Member of the Minnesota House of Representatives from the 38A district
- Incumbent
- Assumed office January 2025
- Preceded by: Mike Nelson

Personal details
- Born: Kisii District, Nyanza Province, Kenya
- Party: Democratic-Farmer-Labor Party

= Huldah Hiltsley =

American politician

Huldah Momanyi Hiltsley (born 1985) is an American politician serving in the Minnesota House of Representatives since 2025. She is the first Kenyan-American to win a state assembly seat in Minnesota. She was elected under the Democratic-Farmer-Labor party to represent District 38A in the 2025–2026 Minnesota House of Representatives.

She defeated Brad Olson of the Republican Party in the 2024 general election, after a narrow win against Wynfred Russel in the Democratic Party primaries.

==Personal life==
Hiltsley is the daughter to Phillip Momanyi Sangaka and Tabitha Momanyi. She hails from Nyamemiso village in Nyamira, Kenya. Her father moved to the United States as a student in 1988. Her mother joined in 1992 and Huldah and her other two siblings joined them in 1995.

Hiltsley has four degrees, three bachelor's degrees in International Business, International Relations, and Reconciliation Studies, plus a master's in Global Business Management, from Bethel University.

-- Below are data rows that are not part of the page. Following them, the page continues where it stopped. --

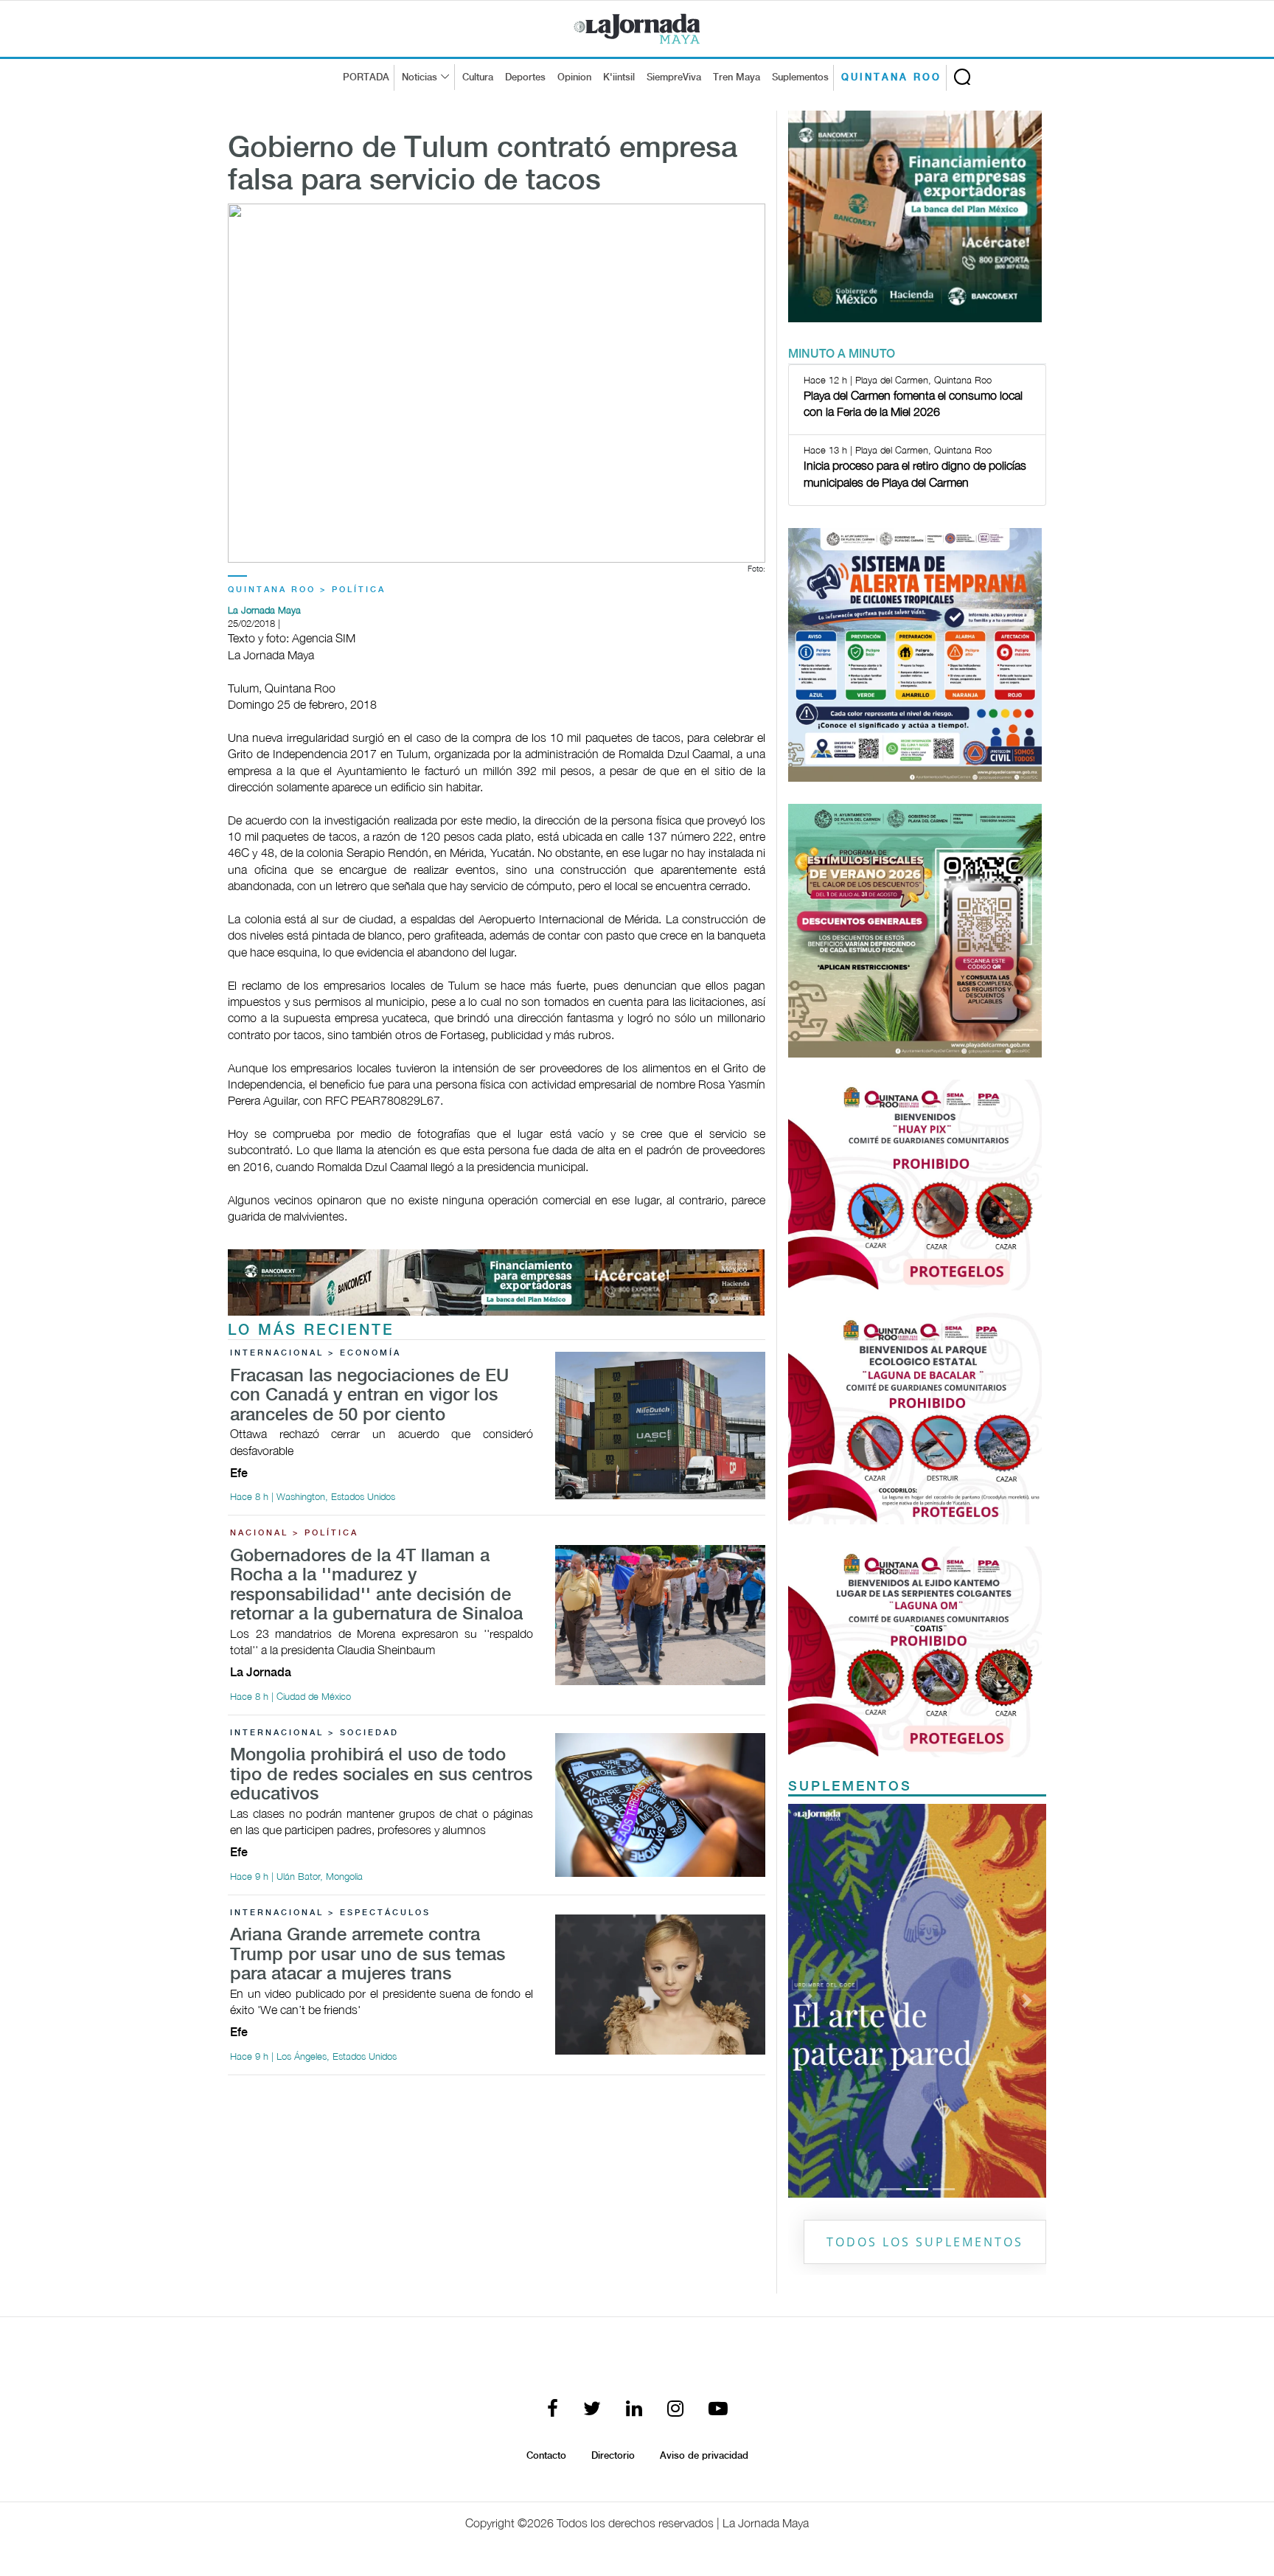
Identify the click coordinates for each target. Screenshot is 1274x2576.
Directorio (613, 2456)
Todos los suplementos (924, 2242)
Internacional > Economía (315, 1353)
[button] (807, 2001)
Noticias (419, 77)
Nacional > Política (294, 1533)
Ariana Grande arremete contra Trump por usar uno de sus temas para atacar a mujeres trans (367, 1955)
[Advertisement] (496, 2190)
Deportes (525, 77)
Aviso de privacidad (704, 2456)
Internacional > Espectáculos (330, 1913)
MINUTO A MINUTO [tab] (841, 354)
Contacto (546, 2456)
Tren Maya (736, 77)
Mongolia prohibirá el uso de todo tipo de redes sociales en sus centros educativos (381, 1775)
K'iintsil (619, 77)
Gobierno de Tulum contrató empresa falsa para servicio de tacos (482, 165)
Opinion (574, 77)
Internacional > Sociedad (314, 1733)
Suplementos (800, 77)
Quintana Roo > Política (307, 590)
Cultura (477, 77)
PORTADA (366, 77)
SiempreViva (674, 77)
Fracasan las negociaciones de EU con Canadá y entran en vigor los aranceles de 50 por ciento (369, 1396)
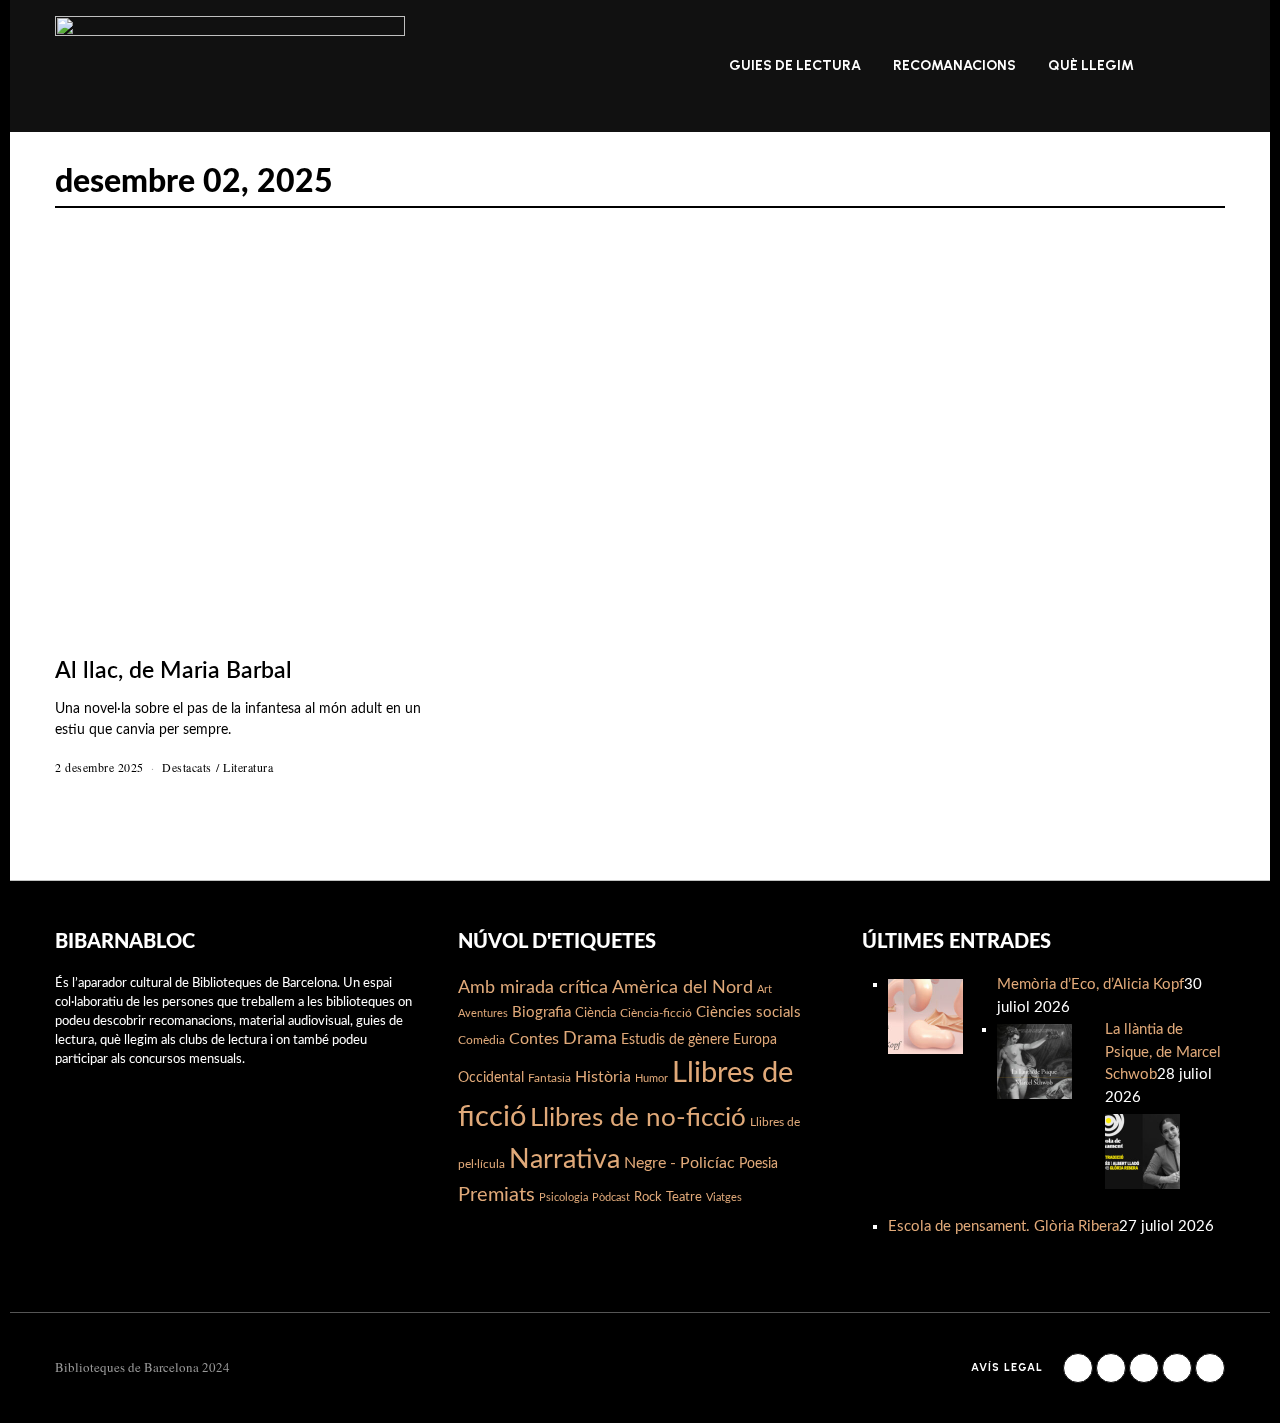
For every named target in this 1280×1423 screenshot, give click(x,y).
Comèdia (481, 1040)
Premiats (496, 1195)
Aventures (483, 1013)
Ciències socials (748, 1012)
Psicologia (563, 1197)
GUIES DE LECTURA (795, 65)
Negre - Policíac (679, 1163)
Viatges (724, 1197)
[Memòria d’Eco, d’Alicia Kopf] (925, 1015)
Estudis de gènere (675, 1040)
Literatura (248, 767)
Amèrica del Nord (682, 987)
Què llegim (1091, 65)
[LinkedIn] (1144, 1368)
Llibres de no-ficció (638, 1118)
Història (603, 1077)
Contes (534, 1039)
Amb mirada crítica (533, 987)
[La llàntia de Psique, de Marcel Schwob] (1034, 1060)
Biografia (541, 1012)
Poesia (758, 1164)
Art (764, 989)
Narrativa (564, 1159)
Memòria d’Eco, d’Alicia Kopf (1090, 984)
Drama (590, 1038)
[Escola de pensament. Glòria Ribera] (1142, 1150)
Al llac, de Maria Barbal (173, 671)
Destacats (187, 767)
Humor (651, 1078)
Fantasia (549, 1078)
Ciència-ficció (656, 1013)
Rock (648, 1197)
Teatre (684, 1197)
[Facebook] (1078, 1368)
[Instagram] (1111, 1368)
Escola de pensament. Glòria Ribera (1003, 1226)
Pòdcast (611, 1197)
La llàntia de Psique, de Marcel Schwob (1163, 1052)
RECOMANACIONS (954, 65)
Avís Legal (1007, 1367)
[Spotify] (1210, 1368)
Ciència (595, 1013)
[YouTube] (1177, 1368)
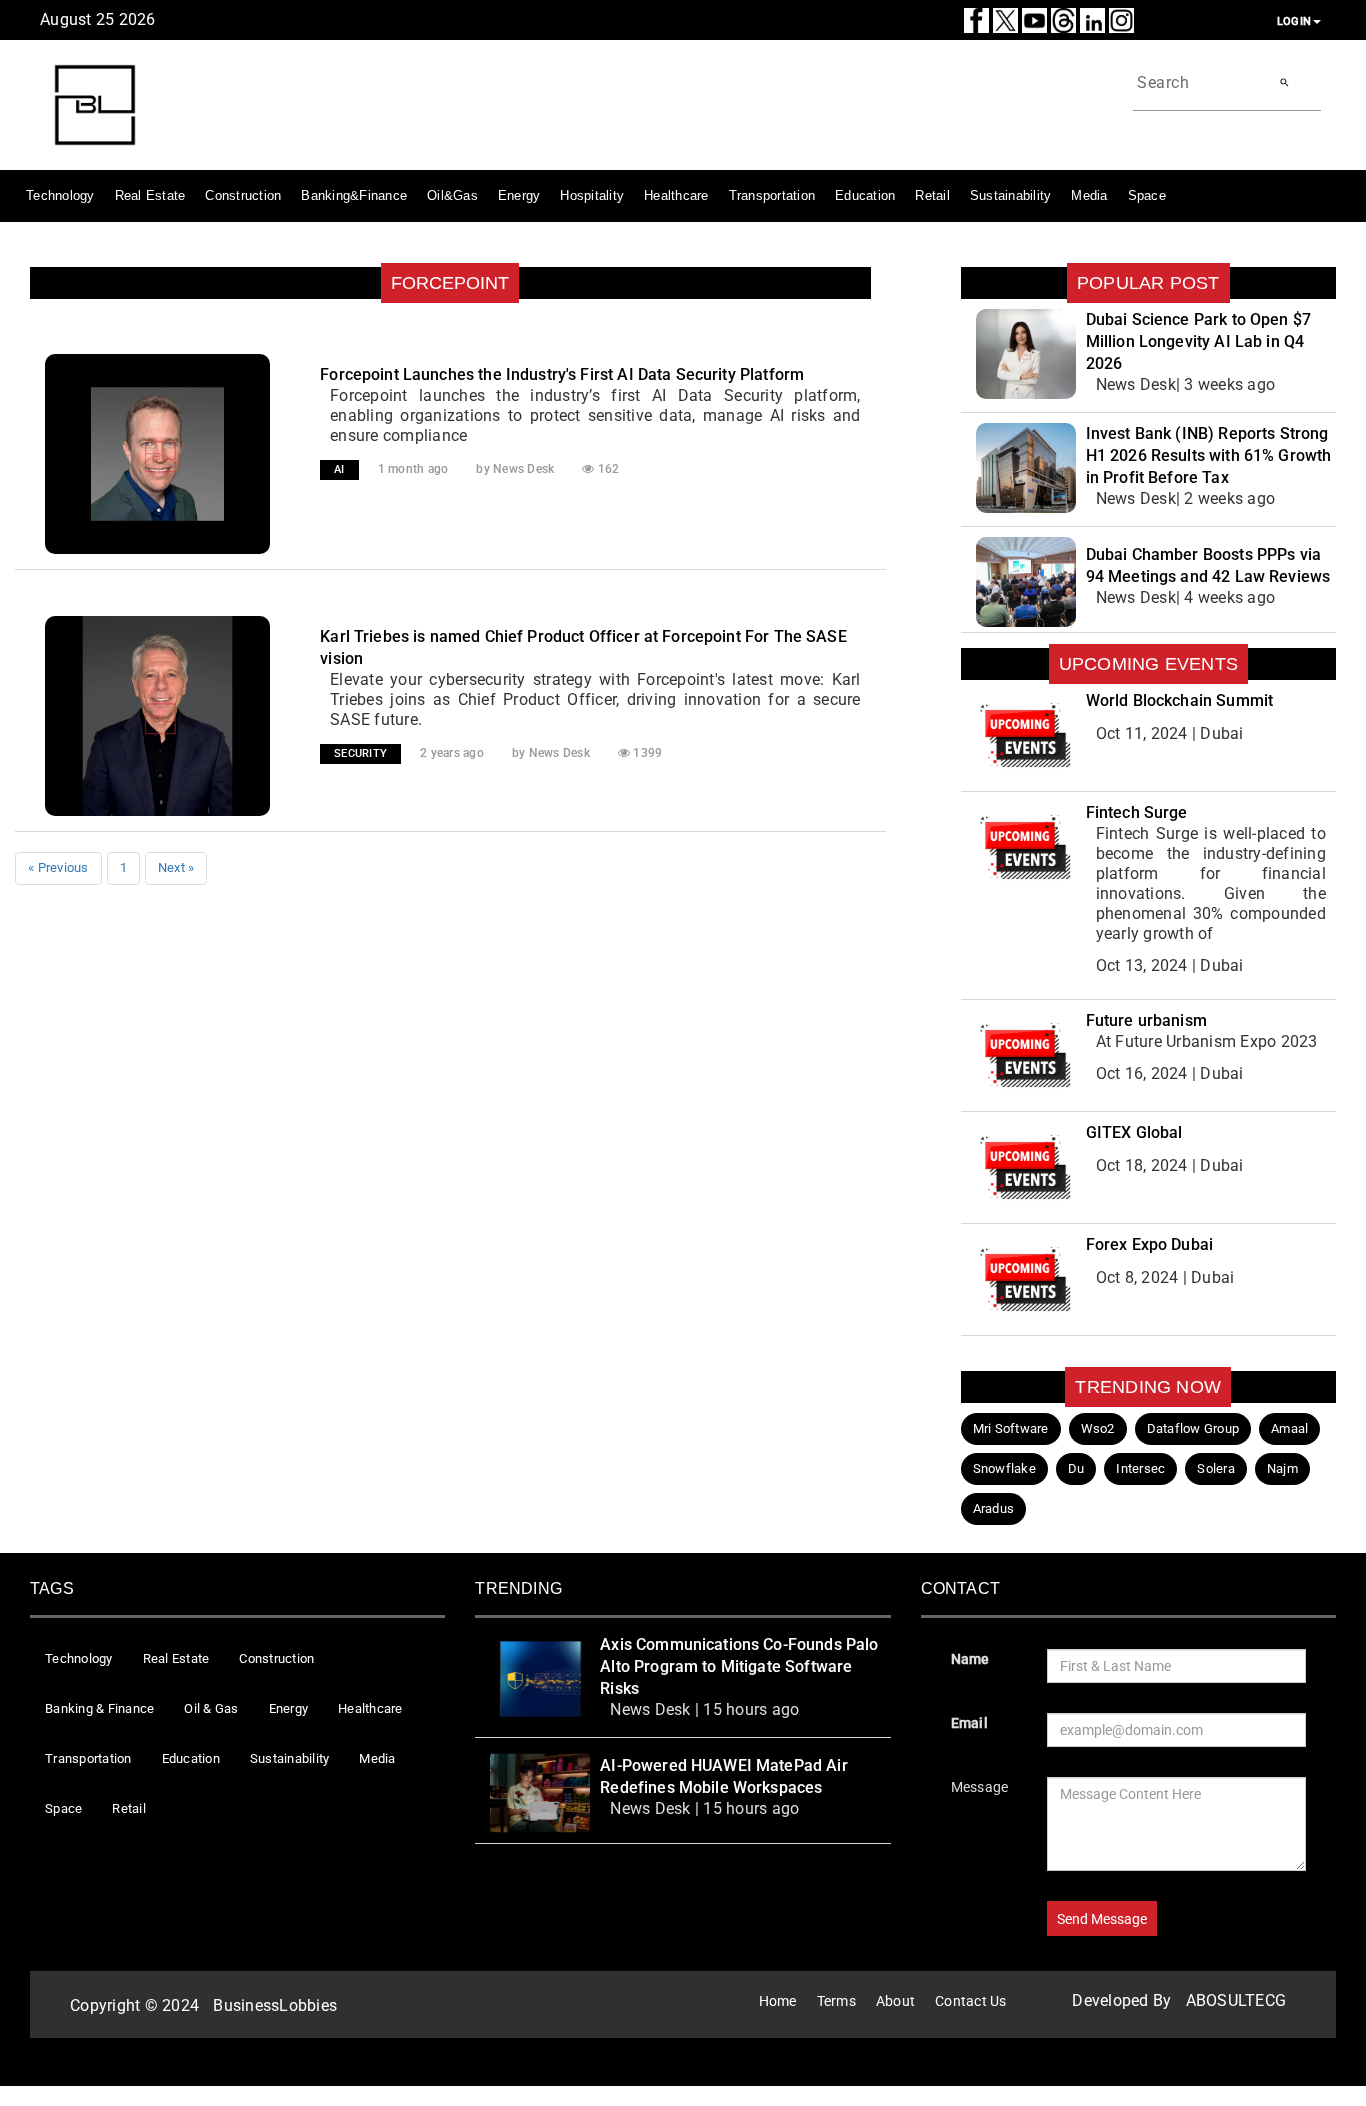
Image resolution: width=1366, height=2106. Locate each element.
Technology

Hiltsley has a spouse, Bart, and two children, Jaydah Rae and Jordan Philip.

== Career ==
Upon completion of her master's degree, Hiltsley relocated alongside her family to San Diego where she worked at Dexcom.

Prior to announcing her candidacy for election in 2023, she was a Privacy Operations Manager at Boston Scientific.

Hiltsley is passionate about uplifting lives, with a focus mainly on girls and women. In 2014, she founded SaniPads, which focuses on keeping girls in school in Kenya.

She also served as the first female president of Mwanyagetinge Organization based in Minnesota.